Synthesis and in vitro antiviral effects against hepatitis C virus of oleanolic acid and ursolic acid derivatives
10.12206/j.issn.2097-2024.202502045
- VernacularTitle:齐墩果酸和熊果酸衍生物的化学合成及体外抗丙肝病毒作用的研究
- Author:
Shuwen XIAO
1
;
Heyang ZHOU
2
;
Yongsheng JIN
3
;
Liming QIAO
3
;
Wei ZHENG
4
Author Information
1. Department of Pharmacy, The 80th Group Military Hospital of PLA, Weifang 261000, China.
2. Outpatient Department of Shenzhen Base of PLA Hong Kong Garrison, Shenzhen 518017, China.
3. School of Pharmacy, Naval Medical University, Shanghai 200433, China.
4. Department of Pharmacy, The 72nd Group Military Hospital of PLA, Huzhou 313000, China.
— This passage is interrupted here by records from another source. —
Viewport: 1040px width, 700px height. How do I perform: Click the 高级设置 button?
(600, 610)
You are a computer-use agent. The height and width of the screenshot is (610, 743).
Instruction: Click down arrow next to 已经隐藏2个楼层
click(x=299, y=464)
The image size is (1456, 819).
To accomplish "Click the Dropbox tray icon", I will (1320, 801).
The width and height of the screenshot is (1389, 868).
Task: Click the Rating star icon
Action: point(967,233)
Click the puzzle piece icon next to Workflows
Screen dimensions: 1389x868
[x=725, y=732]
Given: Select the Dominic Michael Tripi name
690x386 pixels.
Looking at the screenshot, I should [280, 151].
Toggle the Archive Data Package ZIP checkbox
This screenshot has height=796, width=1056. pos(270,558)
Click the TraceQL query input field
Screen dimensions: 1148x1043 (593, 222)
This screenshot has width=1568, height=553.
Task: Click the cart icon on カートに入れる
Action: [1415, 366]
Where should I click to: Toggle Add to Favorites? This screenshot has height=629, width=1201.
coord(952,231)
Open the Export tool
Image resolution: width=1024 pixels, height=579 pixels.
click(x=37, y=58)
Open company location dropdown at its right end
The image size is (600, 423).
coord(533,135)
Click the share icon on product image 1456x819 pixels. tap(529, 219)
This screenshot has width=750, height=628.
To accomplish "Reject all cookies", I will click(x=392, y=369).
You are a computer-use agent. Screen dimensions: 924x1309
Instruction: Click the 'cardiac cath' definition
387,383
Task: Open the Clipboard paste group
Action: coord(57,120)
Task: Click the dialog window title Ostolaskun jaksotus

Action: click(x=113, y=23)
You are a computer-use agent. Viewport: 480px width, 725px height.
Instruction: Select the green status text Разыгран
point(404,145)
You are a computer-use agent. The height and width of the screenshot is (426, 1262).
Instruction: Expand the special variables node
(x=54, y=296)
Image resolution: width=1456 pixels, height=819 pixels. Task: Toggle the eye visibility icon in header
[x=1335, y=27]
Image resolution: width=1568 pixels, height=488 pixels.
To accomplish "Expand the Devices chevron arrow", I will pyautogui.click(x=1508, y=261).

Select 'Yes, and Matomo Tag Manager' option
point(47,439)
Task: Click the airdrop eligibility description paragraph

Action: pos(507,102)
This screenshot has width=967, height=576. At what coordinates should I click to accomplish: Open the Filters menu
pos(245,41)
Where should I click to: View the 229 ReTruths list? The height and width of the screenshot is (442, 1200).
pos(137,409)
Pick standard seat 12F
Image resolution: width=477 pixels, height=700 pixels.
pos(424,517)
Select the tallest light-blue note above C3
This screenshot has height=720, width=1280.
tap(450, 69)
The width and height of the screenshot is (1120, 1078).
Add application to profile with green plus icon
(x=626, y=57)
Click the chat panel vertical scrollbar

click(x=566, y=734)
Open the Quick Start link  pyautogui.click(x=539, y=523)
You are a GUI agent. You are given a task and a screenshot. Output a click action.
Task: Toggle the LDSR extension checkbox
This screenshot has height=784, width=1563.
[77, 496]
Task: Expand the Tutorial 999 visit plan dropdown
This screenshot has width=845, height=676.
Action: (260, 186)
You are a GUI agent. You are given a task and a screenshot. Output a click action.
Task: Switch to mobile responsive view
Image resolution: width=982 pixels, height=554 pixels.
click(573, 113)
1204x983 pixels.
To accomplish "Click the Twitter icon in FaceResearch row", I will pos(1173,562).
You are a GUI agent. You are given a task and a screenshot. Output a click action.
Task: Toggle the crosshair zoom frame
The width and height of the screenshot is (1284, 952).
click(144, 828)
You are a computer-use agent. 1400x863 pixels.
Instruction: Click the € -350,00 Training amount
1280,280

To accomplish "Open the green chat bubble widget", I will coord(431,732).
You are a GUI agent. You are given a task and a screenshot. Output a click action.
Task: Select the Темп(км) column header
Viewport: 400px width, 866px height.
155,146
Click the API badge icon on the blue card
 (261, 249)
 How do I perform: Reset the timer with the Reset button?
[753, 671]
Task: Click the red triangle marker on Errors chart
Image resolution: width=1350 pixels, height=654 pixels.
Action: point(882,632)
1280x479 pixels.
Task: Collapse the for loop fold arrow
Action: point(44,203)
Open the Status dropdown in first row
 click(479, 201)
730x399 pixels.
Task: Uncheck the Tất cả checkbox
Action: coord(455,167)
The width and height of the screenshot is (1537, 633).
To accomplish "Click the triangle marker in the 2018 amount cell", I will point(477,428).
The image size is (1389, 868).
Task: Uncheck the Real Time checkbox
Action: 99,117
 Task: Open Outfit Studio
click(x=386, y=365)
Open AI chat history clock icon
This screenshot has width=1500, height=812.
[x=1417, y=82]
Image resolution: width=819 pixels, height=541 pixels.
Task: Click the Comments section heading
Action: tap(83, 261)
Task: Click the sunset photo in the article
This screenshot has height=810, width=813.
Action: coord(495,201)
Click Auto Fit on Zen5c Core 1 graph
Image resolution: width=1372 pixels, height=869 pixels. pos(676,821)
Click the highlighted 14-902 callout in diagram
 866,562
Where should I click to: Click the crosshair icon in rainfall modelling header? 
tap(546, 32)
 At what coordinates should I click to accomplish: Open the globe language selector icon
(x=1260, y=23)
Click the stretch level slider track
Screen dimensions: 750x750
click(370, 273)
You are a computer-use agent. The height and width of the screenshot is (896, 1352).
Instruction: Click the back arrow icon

- Publication Type:Originalarticles
- Keywords:
pentacyclic triterpenoid acid;
derivatives;
antiviral effect against hepatitis C virus;
NS5B
- From:
Journal of Pharmaceutical Practice and Service
2025;43(10):503-508
- CountryChina
- Language:Chinese
-
Abstract:
Objective To design and synthesize derivatives of oleanolic acid and ursolic acid, and investigate their anti-hepatitis C virus (HCV) activity along with that of common triterpenoid acids. To explore the structure-activity relationship and provide a reference for the research of anti-HCV drugs derived from natural products through obtaining compounds with higher activity. Methods Oleanolic acid and ursolic acid were directly reacted with corresponding amines using PyBOP as a condensing agent in the presence of DIEA. Alternatively, the target compounds were prepared through PCC oxidation followed by the Baeyer-Villiger reaction catalyzed by m-CPBA. In vitro anti-HCV activity was tested using the HCVcc infection model. Molecular docking was performed by Autodock software to investigate the interaction between the active compounds and HCV NS5B. Results Oleanolic acid, glycyrrhetinic acid, ursolic acid, and asiatic acid all exhibited certain anti-HCV effects. Specifically, oleanolic acid derivatives OA2-OA4, OA6, and OA7, as well as ursolic acid derivatives UA1 and UA2, demonstrated superior anti-HCV activity compared to their parent compounds. Preliminary structure-activity relationship analysis revealed that introducing a bulky group to 28-COOH of oleanolic acid and ursolic acid enhanced their activity. Molecular docking results demonstrated that the active compounds could stably bind to HCV NS5B, thereby exhibiting antiviral activity. Conclusion Pentacyclic triterpenoids possessed anti-HCV effects, and their derivatives coud be synthesized to obtain more active compounds. The anti-HCV mechanism of these compounds may be associated with their inhibition of NS5B.